The objective of this limited-scope project was to investigate whether narrow-band resonance-scattered waves could be observed in a small data set collected by a sonar platform in a controlled pond environment and whether these waves could be used to locate UXO in the pond sediments. Furthermore, researchers investigated whether UXO could be characterized by their size and filler velocities and whether medium velocities could be derived from the field data.

Sonar data of proud UXO were acquired by the Applied Physics Laboratory, University of Washington (APL-UW), at the pond facility of the Naval Surface Warfare Center, Panama City (NSWC-PC), Florida. Researchers investigated whether resonance scattered waves could be observed in this data set and whether these waves could be used to locate UXO in the pond sediments. Numerical modeling was employed to demonstrate the nature of resonance scattering and how resonance waves can dominate the scattered wavefield of proud and buried UXO-like objects.

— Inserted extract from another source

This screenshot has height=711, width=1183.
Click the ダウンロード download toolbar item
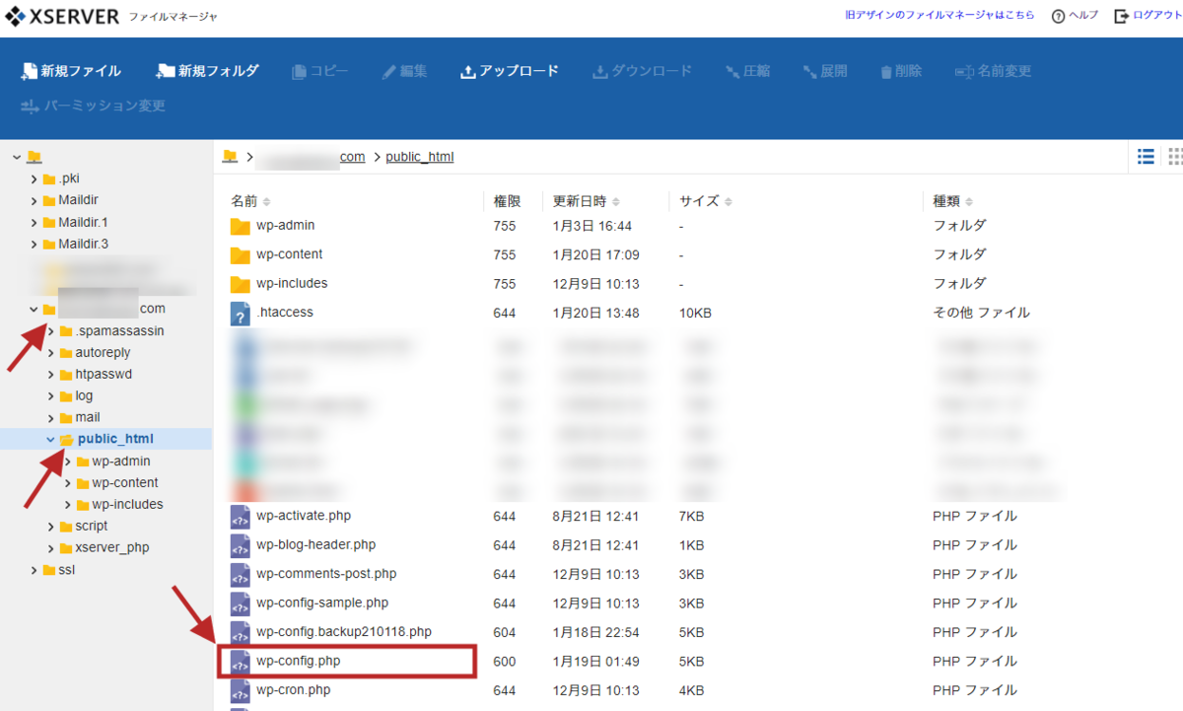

This project found that resonance scattered waves were present in all numerical data and in the cases of a proud sphere and a buried cylinder. In all other cases of proud UXO, the field data revealed frequency-dependent scattered waves that were part of the direct reflected waves. Imaging UXO with monochromatic data produces surprisingly good results considering that in most investigated cases a small fraction of the data with very low amplitudes were used in comparison to data typically used for Kirchhoff migration or Synthetic Aperture Sonar (SAS) imaging. The images derived from resonance scattered waves were generated by data obtained from narrow passbands throughout the whole frequency spectrum such that different parts of the UXO can be illuminated separately. This has the advantage of imaging, for example, a cone-shaped tip of a UXO separately from its broader tail, which helps to interpret the resulting images. The fact that the resonance images were obtained from much smaller signal amplitudes suggests that monochromatic source signals with longer time duration (i.e., comparable to typically used broadband pulse times) would greatly increase the signal-to-noise ratio. Consequently it would be possible to image smaller objects in sediments that would not be visible when illuminated by a broadband signal. Range resolution is reduced when imaging is done with monochromatic signals. However, the image resolution can be dramatically improved by adding data from different azimuth as was demonstrated for the cases of a proud sphere and bomb. It is noted, however, that the images obtained with resonance migration are intended for detection and localization only, while characterization of the object is based on spectral properties.

The resonance waves were manifested by a range of spectral peaks in the amplitude spectrum. The complex spectral pattern depends on the shape, the dimensions, and the internal properties of the UXO and the properties of the embedding medium. Therefore, the spectrum can be used as a spectral fingerprint to characterize the object after it has been detected and localized in space. To achieve this goal, a database with typical UXO-shaped objects located in sediments needs to be compiled, to include the effect of intrinsic attenuation that cannot be easily modeled with the current knowledge and computational resources. Results from spectral analysis of numerical data from a single UXO under different orientations suggest that the spectral peaks associated with the different spectra were stable and could be matched at low and high frequencies. The outcome suggests that the resonance peaks can be used to characterize the objects when matched to a spectrum from a pre-computed database. In contrast, two cylinders with small differences in size produced resonance peaks that were not comparable, such that the two objects could be distinct by their spectral character. In a previous study, the minimum difference in typical filler velocities was determined to be 150 m/s. A numerical experiment was conducted to determine whether the smallest difference in typical filler velocities of 150 m/s is detectable in the frequency spectrum. The results for identical cylinders with a difference in P- and S-wave velocity of 150 m/s and 87 m/s, respectively, produced relative shifts of 2.5% in the resonance peaks, suggesting that the peaks could be used to distinguish UXO filler.

Velocity estimates of the background medium have been performed based on the fidelity of the resonance images. A range of velocities including the correct value will produce a suite of images that are progressively defocused the more the migration velocity differed from the correct value. Therefore, the sharpest migration image will yield the correct medium velocity. This approach is independent of the number of objects imaged, because the principle of focusing and defocusing is universal.

As this technique is developed, it could be applied in field situations to locate and characterize buried UXO in reacquisition missions using current sonar technology. Data processing and estimation of the properties from the resonance spectra to locate and characterize buried UXO are fairly robust, such that the process can be automated in field applications, facilitating ease and speed of operation.